Barber and Rachmaninov's sonatas, which opened the program, immediately exposed the pros and cons of the partnership. While Barber's sonata features a sparse piano accompaniment, Rachmaninov exploits the piano for the same flamboyant effects found in his piano concertos. Melnikov played both sonatas as an accompanist rather than an equal, virtuosic contributor.
In the first movement of the Rachmaninov something was missing. Melnikov often neglected to bring out the bass line, or accentuate the phrasing. He consistently backed out of passages marked forte or fortissimo, which might have been part of a strategy to save energy for climaxes.
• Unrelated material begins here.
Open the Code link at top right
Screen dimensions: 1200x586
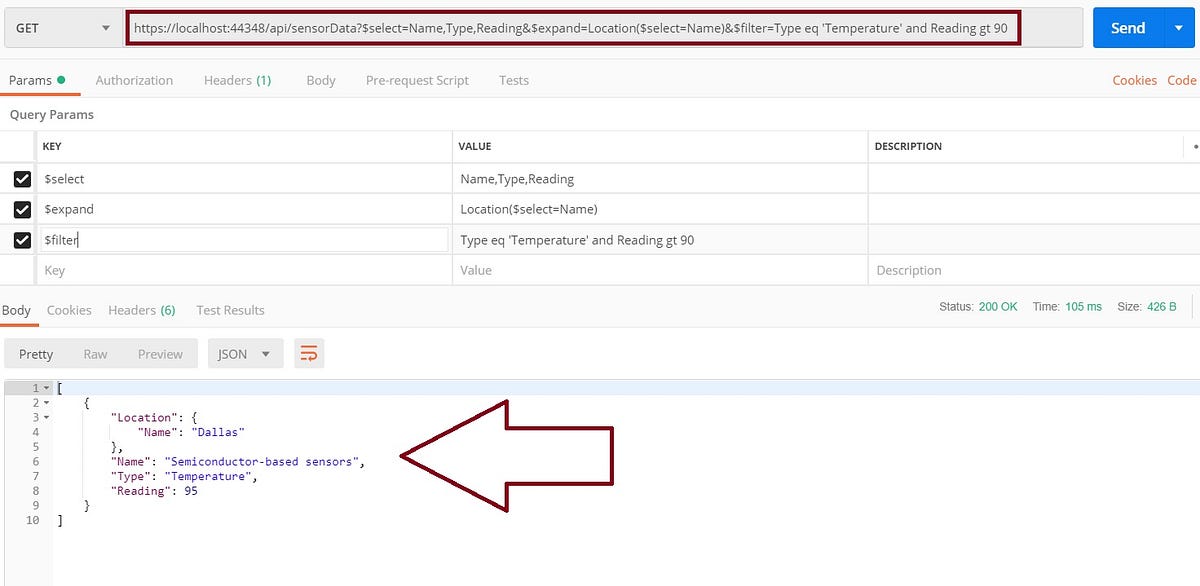coord(1182,80)
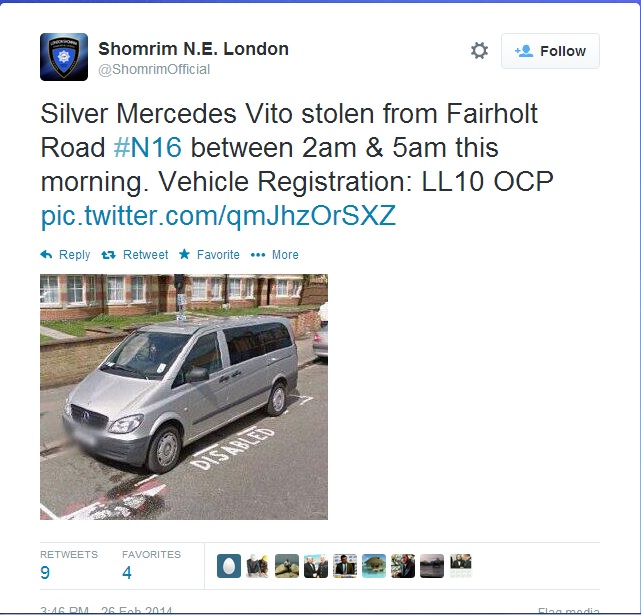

Climaxes, however, often sounded hectic - sometimes one worried he would not get out of them alive.
The interior movements of the Rachmaninov, by contrast, were more successful than the outer ones. They chose a coherent pace for the scherzo. The duo cranked up the schmaltz for the third movement while still controlling the loud developments. Melnikov played the melancholy thirds that close the movement with genuine heart. The fourth movement, however, exhibited the same deficiencies heard in the first.
After intermission they performed the charming "Variations on a Slovakian folk tune" by Martinu. Both players took some expressive liberties to fully breathe a gypsy attitude. Wispelwey and Martinov seem to be tailored for accessible and colorful works like this.
At the beginning of the recital Wispelwey announced that they would switch the Rachmaninov and Chopin sonatas, meaning they would end the program with Chopin. In hindsight this was a very good idea, since the duo sounded considerably more at ease in Chopin's ornate texture than they were with Rachmaninov's slavic ostentation. Melnikov took a few more risks in the Chopin, and had clearly reflected on the uncharacteristically multilayered score. While not the most elegant performance of the Chopin, they were effective in communicating the varying personalities of each movement.
As an encore, they chose Carl Davidov's effervescent "On the Fountain," which gave Wispelwey an opportunity to show off his technique a little more. I wonder if this piece would still be performed without its evocative title - if it was simply "Etude on Repeated Notes" it might have failed to delight the audience as it did.
A critic should really be seated in the audience, and I was given the questionable privelege of sitting on stage with the performers. Rather than being able to focus all my attention on their playing, however, I was occupied turning the pages for Melnikov. I might have enjoyed this concert more had I been able to relax, and I might not have been so critical of Melnikov had I not been following along with the score.